Re: [PATCH 2/6] g_NCR5380: Test the IRQ before accepting it

From: Finn Thain
Date: Wed Nov 02 2016 - 22:17:00 EST



On Wed, 2 Nov 2016, Ondrej Zary wrote:

> On Wednesday 02 November 2016 08:45:26 Finn Thain wrote:
> > On Mon, 31 Oct 2016, Ondrej Zary wrote:
> > > Trigger an IRQ first with a test IRQ handler to find out if it
> > > really works. Disable the IRQ if not.
> > >
> > > This prevents hang when incorrect IRQ was specified by user.
> >
> > Once again, how does it cause a hang?
>
> Kernel scans the bus, finds a HDD, then attempts to read MBR. modprobe
> process is stuck but the system is still running. Then the transfer
> probably times out and everything locks up hard, even fbcon cursor stops
> blinking.

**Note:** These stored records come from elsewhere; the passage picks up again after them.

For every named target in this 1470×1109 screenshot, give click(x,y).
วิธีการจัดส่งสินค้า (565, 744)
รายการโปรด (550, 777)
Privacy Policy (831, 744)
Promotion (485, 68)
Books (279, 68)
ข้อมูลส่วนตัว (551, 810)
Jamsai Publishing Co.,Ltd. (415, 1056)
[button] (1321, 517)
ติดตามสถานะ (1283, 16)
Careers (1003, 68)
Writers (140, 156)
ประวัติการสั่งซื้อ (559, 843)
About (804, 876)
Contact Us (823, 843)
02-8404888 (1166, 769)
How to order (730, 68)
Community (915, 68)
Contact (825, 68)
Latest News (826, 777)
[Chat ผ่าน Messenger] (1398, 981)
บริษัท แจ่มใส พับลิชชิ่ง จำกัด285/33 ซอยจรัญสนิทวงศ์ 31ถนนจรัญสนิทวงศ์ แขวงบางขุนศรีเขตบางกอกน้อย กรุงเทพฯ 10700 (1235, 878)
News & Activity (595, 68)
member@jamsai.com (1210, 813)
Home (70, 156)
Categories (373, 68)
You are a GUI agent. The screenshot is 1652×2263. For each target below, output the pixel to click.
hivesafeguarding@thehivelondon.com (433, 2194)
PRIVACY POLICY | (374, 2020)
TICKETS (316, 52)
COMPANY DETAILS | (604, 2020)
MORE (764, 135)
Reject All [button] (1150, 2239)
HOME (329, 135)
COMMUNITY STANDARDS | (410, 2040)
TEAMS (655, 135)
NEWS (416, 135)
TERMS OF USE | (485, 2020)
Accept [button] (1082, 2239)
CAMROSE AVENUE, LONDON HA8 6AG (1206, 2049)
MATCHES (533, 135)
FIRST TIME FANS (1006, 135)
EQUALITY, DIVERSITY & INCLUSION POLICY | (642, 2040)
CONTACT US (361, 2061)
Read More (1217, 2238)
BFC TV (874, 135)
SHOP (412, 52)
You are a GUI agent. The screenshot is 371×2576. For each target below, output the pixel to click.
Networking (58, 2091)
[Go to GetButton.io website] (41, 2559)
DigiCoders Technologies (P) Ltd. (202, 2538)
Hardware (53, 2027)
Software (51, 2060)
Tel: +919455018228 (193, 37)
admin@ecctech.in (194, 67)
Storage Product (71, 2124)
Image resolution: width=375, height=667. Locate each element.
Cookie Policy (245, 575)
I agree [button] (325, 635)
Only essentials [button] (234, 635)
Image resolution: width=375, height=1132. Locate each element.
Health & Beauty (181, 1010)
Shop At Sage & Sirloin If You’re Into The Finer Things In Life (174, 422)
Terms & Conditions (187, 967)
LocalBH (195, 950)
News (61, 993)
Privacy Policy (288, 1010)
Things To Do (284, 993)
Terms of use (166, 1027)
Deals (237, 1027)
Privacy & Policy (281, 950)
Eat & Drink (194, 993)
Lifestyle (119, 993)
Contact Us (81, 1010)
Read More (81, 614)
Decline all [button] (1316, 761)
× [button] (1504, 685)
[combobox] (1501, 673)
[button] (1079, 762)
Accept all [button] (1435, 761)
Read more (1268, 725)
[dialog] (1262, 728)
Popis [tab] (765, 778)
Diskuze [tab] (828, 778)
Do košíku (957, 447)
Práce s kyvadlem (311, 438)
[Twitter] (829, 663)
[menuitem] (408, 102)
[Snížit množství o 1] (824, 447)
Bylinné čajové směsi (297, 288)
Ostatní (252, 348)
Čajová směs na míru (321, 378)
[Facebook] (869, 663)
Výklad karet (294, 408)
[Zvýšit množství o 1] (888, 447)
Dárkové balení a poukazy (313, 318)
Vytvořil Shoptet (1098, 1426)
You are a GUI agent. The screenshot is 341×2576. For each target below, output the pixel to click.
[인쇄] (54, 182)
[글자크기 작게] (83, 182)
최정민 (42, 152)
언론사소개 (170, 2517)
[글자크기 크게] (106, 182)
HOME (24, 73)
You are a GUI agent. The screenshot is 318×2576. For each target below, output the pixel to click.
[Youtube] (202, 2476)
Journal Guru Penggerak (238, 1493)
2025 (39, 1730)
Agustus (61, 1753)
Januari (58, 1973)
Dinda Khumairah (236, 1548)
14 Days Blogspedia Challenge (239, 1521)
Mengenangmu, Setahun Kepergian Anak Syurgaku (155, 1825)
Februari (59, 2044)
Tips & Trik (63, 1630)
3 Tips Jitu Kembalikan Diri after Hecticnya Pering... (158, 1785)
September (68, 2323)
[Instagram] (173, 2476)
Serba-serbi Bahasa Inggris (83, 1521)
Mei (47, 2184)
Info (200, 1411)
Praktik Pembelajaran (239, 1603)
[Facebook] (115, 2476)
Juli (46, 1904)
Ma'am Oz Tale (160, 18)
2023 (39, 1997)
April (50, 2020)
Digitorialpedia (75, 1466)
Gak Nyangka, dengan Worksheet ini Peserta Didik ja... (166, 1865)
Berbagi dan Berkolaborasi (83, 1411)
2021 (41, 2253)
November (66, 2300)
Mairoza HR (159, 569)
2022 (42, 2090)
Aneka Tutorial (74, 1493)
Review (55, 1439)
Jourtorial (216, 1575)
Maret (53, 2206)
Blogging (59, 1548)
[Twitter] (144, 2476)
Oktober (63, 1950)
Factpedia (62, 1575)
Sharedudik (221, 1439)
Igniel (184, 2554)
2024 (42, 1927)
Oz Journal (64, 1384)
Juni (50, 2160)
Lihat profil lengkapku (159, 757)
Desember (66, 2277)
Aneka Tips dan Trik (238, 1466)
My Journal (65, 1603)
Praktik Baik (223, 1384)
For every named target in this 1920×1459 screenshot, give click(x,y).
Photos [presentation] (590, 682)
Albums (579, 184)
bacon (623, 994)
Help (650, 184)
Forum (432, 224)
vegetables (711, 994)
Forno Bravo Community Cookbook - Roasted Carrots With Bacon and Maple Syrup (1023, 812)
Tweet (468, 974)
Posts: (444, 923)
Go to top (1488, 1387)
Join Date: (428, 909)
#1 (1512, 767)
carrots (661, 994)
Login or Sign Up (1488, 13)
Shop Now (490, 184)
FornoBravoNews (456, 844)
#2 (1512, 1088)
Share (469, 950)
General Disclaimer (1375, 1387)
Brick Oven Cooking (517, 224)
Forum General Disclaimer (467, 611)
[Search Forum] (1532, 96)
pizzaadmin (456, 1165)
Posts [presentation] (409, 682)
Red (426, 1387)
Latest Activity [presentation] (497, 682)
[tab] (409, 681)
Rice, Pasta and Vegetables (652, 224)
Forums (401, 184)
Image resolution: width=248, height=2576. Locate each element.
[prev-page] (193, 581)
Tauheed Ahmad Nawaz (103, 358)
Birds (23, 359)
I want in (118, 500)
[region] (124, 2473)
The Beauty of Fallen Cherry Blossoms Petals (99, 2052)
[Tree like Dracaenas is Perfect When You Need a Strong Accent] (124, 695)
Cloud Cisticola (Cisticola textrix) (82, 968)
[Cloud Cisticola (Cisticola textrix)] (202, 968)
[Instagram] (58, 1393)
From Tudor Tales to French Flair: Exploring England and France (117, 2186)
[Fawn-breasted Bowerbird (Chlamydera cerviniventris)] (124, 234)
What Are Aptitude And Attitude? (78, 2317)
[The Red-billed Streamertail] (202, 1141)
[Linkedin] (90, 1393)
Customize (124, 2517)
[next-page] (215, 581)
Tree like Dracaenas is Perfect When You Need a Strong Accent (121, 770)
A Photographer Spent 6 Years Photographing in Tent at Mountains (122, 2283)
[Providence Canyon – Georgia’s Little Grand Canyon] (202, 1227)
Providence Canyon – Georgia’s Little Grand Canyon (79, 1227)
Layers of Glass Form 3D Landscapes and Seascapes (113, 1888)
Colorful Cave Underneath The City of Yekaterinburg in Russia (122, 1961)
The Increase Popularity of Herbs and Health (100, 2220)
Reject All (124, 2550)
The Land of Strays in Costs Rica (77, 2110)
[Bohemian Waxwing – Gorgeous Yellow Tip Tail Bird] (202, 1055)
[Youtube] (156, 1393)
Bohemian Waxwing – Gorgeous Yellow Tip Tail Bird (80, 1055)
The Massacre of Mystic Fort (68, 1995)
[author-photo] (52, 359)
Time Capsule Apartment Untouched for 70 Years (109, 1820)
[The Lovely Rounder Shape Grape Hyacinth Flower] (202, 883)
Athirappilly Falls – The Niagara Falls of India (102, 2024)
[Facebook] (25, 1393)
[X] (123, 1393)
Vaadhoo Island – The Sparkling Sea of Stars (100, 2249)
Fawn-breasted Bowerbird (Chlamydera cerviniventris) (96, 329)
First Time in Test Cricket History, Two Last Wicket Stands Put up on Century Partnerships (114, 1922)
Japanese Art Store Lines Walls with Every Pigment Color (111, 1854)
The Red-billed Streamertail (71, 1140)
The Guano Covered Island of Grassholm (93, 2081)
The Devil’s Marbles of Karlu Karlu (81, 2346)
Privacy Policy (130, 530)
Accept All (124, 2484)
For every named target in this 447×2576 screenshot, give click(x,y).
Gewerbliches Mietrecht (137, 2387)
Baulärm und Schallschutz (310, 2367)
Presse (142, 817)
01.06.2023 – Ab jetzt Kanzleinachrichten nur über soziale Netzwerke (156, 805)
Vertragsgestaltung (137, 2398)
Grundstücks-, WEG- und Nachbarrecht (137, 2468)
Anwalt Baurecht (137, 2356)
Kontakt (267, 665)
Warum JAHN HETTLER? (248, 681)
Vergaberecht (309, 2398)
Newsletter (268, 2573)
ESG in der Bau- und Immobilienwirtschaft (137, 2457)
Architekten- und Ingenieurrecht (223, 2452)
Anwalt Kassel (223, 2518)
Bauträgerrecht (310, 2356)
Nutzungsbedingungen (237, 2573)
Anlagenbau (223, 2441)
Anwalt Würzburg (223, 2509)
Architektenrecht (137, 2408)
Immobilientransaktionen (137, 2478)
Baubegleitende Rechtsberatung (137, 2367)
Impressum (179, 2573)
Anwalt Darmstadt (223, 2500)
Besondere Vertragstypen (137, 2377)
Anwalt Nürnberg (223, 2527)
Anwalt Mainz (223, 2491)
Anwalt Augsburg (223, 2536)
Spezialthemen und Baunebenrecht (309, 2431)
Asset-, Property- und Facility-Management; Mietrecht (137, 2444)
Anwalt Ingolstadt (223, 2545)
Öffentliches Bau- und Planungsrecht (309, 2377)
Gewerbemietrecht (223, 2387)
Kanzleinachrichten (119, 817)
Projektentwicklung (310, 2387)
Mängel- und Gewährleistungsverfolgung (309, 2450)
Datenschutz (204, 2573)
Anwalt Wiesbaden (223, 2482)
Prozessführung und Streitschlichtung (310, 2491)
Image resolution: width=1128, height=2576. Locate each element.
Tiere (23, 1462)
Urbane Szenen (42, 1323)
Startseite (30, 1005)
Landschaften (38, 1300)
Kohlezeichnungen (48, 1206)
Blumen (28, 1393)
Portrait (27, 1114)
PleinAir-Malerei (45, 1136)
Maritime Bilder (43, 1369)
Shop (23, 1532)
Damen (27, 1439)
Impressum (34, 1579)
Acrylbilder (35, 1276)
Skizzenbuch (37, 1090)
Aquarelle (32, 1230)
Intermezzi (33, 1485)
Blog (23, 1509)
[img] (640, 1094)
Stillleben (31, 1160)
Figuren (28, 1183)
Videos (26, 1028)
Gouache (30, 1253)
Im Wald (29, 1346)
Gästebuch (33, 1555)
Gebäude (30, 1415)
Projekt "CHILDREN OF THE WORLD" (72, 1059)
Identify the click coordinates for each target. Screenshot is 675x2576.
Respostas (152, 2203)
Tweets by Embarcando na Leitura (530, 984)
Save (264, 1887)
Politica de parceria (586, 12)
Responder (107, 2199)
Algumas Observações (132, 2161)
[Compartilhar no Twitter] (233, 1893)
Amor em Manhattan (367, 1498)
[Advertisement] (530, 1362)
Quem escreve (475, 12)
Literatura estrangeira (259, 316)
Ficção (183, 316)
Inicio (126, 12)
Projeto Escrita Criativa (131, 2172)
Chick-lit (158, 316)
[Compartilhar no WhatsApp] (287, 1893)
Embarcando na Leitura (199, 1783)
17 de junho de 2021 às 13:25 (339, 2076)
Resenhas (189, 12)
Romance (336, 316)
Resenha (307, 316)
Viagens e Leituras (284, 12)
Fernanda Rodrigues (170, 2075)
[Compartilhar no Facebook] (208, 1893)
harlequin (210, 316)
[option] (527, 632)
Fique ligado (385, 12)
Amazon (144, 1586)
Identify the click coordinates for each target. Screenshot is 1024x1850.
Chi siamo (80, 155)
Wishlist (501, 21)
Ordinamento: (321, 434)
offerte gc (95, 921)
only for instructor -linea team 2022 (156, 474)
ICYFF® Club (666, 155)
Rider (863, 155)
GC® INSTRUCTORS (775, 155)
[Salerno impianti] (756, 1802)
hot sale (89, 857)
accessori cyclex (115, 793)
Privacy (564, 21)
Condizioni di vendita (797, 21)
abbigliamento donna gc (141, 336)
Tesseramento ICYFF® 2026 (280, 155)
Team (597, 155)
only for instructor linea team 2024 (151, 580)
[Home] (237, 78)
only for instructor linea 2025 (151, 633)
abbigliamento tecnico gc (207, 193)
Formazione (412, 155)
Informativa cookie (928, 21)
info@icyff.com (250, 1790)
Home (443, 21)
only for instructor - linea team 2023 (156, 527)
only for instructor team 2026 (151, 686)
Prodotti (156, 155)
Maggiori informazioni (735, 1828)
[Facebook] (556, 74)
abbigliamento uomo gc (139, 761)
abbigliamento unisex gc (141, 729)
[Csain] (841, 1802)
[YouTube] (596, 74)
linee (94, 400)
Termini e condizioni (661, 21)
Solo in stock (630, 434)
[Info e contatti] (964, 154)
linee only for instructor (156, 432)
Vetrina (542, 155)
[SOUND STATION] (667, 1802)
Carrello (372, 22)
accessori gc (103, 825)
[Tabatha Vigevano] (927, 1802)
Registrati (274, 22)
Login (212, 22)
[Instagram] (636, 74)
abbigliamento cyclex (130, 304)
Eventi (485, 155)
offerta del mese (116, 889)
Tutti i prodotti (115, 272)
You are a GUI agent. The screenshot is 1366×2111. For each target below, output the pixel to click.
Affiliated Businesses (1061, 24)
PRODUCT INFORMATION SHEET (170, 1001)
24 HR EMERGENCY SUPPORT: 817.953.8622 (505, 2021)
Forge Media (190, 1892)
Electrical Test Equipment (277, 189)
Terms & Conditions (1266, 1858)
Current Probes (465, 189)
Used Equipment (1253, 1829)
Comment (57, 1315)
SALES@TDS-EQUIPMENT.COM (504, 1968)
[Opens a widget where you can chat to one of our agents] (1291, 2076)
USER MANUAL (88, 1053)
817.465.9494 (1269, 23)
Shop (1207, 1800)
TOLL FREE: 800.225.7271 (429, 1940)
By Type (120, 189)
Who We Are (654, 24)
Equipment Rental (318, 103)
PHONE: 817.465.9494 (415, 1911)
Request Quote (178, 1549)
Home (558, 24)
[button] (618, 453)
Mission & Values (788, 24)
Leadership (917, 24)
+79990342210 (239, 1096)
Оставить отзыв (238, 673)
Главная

I guess that kernel is trying to abort or reset.

I don't think this issue relates to the patch, because the chip irq is not
needed for exception handling.

A backtrace from the soft lockup detector should help explain this.

> BTW. rescan-scsi-bus also causes hang, anytime, even without IRQ.

I would try "scsi_logging_level -s -a 7" to find out what is going on
during the bus scan (for modprobe or rescan-scsi-bus).

The polling loops in generic_NCR5380_pread/pwrite can cause a lockup
because they lack timeouts. Better to call NCR5380_poll_politely, as in
macscsi_pread/pwrite.

--